Dewasa ini kita sudah tidak asing mendengar kata gen Z baik di dunia nyata maupun di dunia maya. Dalam pelbagai sektor kehidupan acapkali kita berinteraksi dengan gen-Z, di dunia maya misalnya, gen Z memegang pengaruh penting sebagai pengguna aktif media sosial (medsos).
Kita sebut saja kasus-kasus yang viral di medsos seperti kasus Vina Cirebon, penganiayaan David oleh Mario Dandy anak pejabat pajak, kasus Ronald Tannur yang menganiaya kekasihnya hingga tewas dan banyak lagi kasus lainnya. Semua kasus tersebut menjadi viral dan mendapatkan perhatian khusus dari berbagai kalangan masyarakat, instansi pemerintah, dan lembaga-lembaga terkait yang tentunya tidak lepas dari campur tangan gen Z ikut meramaikan dan menaikkan kasus tersebut ke permukaan. Fenomena ini kemudian kita kenal dengan istilah "No Viral No Justice".
Mengingat perkembangan teknologi yang makin maju dan pengaruh sosial budaya yang makin beragam sangat memungkinkan terjadinya disrupsi teknologi dalam tahapan komunikasi dan sosial masyarakat. Adapun disrupsi teknologi yang saat ini terasa adalah perkembangan informasi di media sosial. Media sosial tidak dipandang sebagai sarana komunikasi, namun juga dapat dipandang lebih luas semisalnya sebagai sarana mencari keadilan.
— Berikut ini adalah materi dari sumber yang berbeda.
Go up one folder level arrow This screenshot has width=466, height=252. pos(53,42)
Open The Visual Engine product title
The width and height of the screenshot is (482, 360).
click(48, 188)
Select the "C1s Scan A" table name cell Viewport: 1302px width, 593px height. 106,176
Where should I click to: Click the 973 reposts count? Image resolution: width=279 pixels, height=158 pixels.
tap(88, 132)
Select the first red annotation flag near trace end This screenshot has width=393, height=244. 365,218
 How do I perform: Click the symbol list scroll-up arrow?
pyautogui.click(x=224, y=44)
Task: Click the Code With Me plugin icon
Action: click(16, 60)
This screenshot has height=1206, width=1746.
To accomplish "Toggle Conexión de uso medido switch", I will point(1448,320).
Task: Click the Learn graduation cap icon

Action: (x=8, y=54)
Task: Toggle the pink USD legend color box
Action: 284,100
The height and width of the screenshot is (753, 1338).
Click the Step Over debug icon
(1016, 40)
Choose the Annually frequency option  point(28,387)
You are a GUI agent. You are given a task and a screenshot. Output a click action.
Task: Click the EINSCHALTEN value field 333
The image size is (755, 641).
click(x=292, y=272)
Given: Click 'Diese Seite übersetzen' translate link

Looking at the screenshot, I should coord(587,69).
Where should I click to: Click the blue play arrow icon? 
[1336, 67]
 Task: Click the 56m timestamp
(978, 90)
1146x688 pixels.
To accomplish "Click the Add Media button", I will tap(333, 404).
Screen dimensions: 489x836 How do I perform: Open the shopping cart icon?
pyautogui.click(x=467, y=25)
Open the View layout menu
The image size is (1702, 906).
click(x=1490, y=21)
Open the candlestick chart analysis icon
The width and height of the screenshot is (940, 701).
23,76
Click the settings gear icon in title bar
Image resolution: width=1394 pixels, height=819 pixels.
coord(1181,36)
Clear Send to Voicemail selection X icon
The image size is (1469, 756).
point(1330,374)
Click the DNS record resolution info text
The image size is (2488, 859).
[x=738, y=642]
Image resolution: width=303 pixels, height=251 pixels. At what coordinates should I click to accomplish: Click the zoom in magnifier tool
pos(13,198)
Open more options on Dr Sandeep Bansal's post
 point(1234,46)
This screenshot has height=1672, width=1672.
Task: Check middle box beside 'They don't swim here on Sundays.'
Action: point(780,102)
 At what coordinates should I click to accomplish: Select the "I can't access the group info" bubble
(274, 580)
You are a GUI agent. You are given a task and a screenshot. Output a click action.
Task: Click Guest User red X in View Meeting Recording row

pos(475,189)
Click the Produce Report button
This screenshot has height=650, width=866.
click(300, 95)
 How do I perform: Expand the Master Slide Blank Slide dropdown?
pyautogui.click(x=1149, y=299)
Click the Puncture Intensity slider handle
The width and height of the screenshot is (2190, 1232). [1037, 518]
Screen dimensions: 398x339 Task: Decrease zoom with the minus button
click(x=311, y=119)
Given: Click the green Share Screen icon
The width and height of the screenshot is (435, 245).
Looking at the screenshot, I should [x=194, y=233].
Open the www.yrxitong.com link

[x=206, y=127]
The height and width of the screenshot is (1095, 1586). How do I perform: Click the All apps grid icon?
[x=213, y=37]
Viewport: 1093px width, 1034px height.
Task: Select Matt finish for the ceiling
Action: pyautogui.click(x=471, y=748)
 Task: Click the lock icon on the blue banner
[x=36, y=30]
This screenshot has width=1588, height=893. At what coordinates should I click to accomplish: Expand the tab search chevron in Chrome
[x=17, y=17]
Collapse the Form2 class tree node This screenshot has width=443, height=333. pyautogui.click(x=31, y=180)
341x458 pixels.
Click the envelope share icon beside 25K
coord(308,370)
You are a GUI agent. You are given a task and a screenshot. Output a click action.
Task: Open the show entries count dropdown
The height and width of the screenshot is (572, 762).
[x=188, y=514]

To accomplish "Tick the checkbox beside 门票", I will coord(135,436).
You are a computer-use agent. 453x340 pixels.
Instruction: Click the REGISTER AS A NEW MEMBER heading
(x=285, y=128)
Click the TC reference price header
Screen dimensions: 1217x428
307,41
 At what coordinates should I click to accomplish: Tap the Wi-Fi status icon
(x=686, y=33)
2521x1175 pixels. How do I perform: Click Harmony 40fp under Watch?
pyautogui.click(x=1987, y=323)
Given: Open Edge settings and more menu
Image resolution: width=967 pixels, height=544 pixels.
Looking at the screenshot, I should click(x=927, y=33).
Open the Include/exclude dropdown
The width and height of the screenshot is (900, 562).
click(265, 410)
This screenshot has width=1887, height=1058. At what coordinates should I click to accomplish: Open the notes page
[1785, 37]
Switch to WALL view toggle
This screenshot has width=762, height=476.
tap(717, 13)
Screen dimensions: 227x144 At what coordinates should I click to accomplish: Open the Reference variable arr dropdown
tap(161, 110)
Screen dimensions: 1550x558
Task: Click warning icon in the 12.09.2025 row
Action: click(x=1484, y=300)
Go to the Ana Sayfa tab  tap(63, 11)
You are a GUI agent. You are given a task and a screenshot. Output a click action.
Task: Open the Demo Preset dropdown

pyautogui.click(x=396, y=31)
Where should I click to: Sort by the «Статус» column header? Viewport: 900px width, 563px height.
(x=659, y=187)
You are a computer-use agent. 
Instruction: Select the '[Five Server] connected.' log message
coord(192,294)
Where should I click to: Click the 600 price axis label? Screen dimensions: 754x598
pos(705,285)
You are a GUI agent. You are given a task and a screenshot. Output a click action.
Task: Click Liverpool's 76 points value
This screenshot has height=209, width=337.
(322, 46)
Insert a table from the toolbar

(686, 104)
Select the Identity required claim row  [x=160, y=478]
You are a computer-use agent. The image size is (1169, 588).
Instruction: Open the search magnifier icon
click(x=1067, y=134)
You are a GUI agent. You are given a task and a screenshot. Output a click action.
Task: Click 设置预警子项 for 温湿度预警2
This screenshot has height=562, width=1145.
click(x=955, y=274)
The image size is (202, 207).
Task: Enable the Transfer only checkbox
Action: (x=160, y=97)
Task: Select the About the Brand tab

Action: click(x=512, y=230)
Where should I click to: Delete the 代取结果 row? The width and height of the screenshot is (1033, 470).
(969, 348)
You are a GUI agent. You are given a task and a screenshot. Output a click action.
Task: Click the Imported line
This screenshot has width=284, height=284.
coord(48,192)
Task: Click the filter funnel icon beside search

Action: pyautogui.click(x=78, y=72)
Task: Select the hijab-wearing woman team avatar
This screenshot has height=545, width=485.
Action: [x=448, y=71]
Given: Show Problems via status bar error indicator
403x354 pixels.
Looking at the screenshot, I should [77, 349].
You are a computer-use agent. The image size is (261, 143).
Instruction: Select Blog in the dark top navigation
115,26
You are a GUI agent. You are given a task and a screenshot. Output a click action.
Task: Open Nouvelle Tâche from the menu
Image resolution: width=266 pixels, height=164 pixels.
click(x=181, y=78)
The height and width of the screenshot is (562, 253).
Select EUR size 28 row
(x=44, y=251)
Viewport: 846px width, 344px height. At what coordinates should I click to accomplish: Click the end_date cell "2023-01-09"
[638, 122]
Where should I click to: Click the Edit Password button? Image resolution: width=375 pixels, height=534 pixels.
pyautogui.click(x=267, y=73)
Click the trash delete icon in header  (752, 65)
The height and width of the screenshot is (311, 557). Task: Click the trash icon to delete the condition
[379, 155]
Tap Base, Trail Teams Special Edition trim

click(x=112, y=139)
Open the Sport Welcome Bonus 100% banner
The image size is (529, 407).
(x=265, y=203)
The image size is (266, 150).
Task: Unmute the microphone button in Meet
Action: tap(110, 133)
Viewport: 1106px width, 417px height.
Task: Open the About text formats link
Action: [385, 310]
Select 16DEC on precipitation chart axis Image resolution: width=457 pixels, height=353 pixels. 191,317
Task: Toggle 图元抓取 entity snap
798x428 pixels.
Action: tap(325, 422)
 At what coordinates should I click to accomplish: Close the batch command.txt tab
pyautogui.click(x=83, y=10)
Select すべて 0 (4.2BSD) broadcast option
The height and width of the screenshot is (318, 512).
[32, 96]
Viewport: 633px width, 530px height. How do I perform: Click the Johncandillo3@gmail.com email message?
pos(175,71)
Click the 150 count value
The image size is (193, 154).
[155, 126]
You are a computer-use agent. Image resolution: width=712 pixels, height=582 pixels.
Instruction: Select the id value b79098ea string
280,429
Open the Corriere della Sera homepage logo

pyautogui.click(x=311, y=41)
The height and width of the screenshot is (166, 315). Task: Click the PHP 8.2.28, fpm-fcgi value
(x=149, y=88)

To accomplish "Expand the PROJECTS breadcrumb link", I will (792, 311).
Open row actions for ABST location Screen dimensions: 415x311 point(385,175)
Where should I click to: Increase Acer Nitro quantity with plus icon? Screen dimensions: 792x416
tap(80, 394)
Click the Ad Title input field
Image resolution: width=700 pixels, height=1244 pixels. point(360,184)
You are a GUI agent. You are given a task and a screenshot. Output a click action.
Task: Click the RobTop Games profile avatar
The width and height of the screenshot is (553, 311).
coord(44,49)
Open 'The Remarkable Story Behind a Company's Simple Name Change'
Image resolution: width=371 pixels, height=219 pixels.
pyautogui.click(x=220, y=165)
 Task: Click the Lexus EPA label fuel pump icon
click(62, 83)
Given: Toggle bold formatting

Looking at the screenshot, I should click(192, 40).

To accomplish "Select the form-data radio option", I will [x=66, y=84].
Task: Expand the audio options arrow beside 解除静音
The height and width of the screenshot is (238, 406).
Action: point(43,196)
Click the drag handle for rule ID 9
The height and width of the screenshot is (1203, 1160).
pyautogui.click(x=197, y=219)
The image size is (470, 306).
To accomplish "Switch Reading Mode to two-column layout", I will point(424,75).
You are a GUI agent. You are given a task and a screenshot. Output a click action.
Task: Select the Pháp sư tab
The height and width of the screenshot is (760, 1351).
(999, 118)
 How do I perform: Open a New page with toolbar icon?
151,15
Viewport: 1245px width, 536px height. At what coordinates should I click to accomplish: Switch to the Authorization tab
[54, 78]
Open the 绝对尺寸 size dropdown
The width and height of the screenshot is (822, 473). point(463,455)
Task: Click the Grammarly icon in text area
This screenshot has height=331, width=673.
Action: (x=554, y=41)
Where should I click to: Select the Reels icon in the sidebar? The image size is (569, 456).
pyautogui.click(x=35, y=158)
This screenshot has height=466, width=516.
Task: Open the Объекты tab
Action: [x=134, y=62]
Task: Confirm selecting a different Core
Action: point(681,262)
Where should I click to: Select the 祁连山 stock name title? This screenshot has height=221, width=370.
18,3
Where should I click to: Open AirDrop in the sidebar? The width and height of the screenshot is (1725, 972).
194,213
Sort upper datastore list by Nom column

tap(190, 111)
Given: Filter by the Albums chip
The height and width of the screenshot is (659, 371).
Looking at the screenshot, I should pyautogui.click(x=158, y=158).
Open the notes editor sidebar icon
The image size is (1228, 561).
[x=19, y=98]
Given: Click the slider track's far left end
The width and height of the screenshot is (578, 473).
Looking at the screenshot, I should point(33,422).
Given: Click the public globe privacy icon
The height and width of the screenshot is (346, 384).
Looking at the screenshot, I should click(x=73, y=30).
Sebagai contoh disrupsi teknologi terkait kasus viral awal tahun 2025 ini di mana YouTuber asal Singapura Joanna diduga dilecehkan di kawasan Jalan Braga Kota Bandung oleh oknum pengunjung di kawasan tersebut saat malam tahun baru. Hal tersebut viral di medsos setelah pasangan YouTuber Joanna dan Darien mengunggah pernyataan di akun YouTube darienandjoanna dengan judul "please help. i was molested in Indonesia by Indonesian men. Bandung, Braga Street on 31 Dec 24" yang diunggah pada 2 Januari 2025. Dalam unggahan tersebut, mereka meminta bantuan warganet untuk mencari tahu informasi mengenai oknum yang diduga melakukan pelecehan tersebut agar mereka mendapatkan keadilan. Tidak lama setelah kasus tersebut viral, oknum yang diduga melakukan pelecehan tersebut berhasil diamankan Kepolisian Resor Kota Besar (Polrestabes) Bandung.
Gen Z dan pengaruhnya
Gen Z tidak bisa dipisahkan dari media sosial sudah tidak terbantahkan. Gen Z, media sosial, dan pengaruhnya menjadi satu kesatuan yang saling terikat. Pemaparan teknologi sejak dini dan kemudahan dalam mendapatkan informasi merupakan sebuah perkembangan dalam membentuk generasi Z.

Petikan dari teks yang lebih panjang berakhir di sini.